Your goal.
Every entry should be reproduced precisely, with each picture left out.

Stored dataset items:
* * * * * * * * *

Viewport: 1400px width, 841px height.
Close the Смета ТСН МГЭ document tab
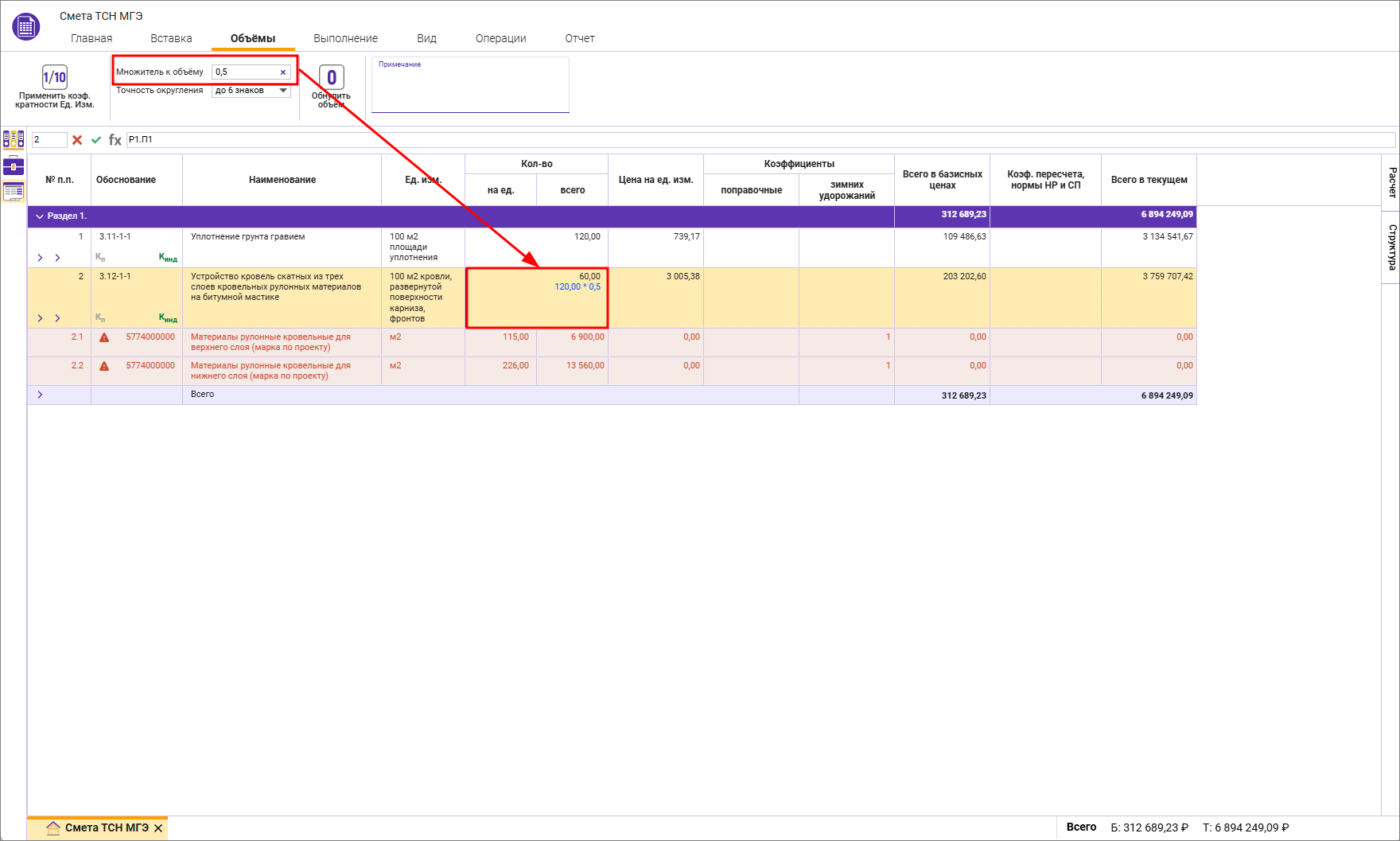(158, 828)
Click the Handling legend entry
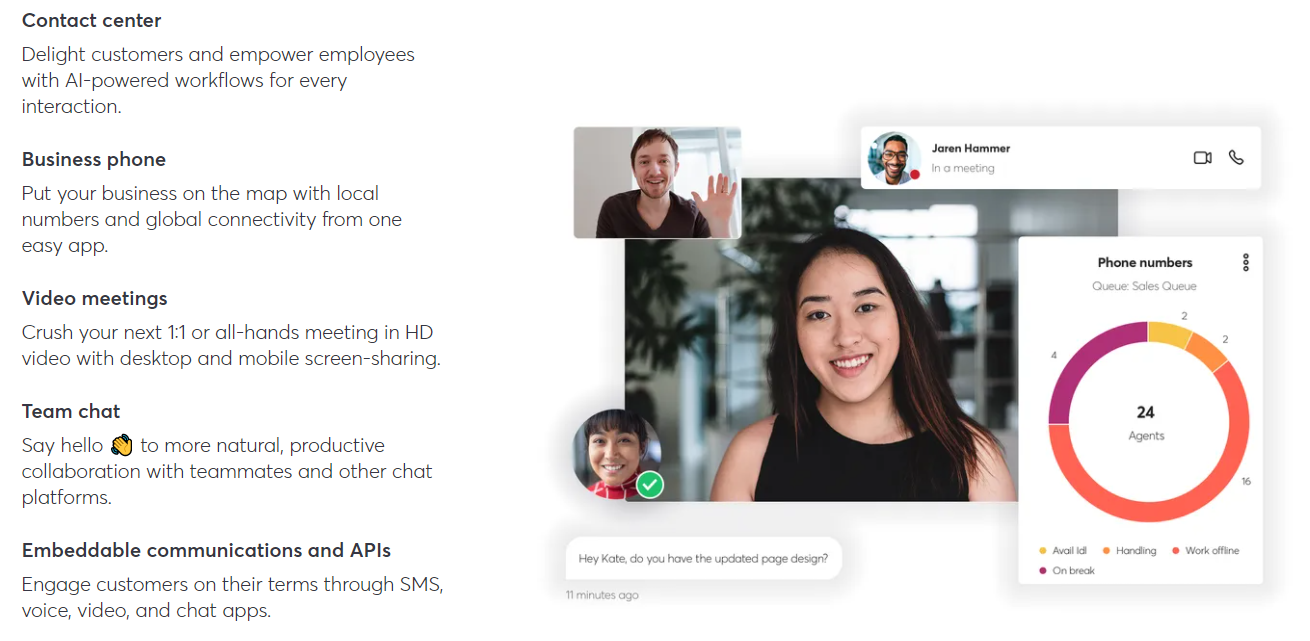 point(1129,551)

* * * * * * * * *

Solution to the problem.
Viewport: 1400px width, 841px height.
Close the Смета ТСН МГЭ document tab
(158, 828)
Click the Handling legend entry
 point(1129,551)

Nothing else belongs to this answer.